I went in that day with the intention of speaking to my Nans friend who is one of the managers but couldn’t see her and also couldn’t see him so he must not have been working. I did see one of the boys I know and asked his opinion and showed him the messages and he told me something that was quite unnerving.

Years ago I was stalked by a police officer and I reported it and he subsequently lost his job and went to prison for 3.5 years for gross misconduct in a public office. Now this guy (my friend) who I was speaking to had assaulted this police officer a few years prior to what happened with me and he said you know who that security guard is don’t you, I said no, he said he’s an ex copper and used to be on duty all the time with the one who stalked me. So this whole thing has totally freaked me out and I’ve spoken to an officer in IPCC who dealt with the criminal case years before and he’s looking into it now and is going to informally speak to this guy.

This guy who messaged me should absolutely know better than to contact me in this way knowing that his former colleague stalked me, lost his job and went to prison for doing so.

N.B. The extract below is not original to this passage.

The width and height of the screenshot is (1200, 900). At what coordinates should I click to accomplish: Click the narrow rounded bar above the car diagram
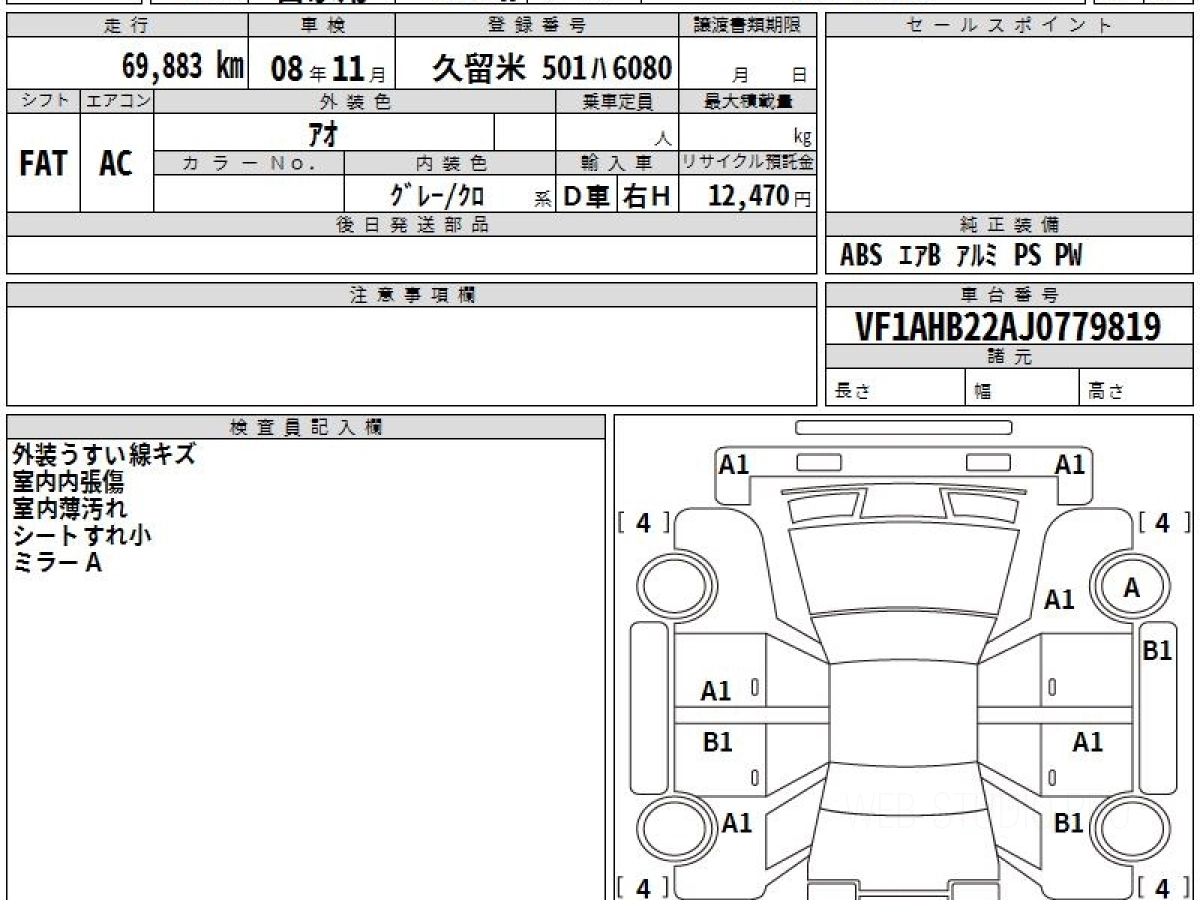tap(903, 428)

So yeah it’s freaked me out more now than just some random guy sending me a message.

It would do. Does the Are a man know about his former colleague stalking you?

If he does then that's a problem. "

I think so. When I spoke to the guy in IPCC he checked and said that this security guard often worked with the copper who stalked me and when he was sacked this security guard guy was still a serving police officer so would have been aware that his colleague had been sacked and sent to prison.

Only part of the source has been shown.